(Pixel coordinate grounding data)
###

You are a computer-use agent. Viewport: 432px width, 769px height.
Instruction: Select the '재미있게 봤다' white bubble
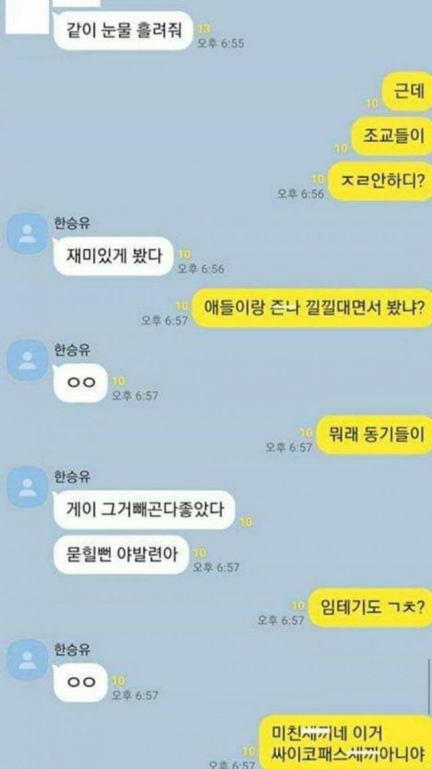(x=113, y=256)
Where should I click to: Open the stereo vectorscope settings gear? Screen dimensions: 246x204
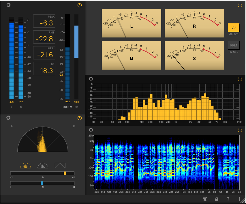click(x=8, y=118)
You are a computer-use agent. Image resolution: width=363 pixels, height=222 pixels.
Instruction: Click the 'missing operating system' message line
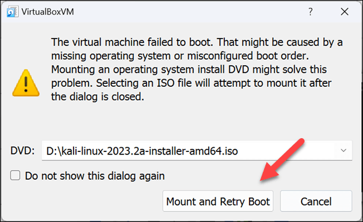[x=180, y=56]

###

Exercise goal
Lines from the entries that contain the string "width" are what must be copied.

Task answer
You are a computer-use agent. Viewport: 432px width, 769px height.
You are a computer-use agent. Image resolution: width=363 pixels, height=222 pixels.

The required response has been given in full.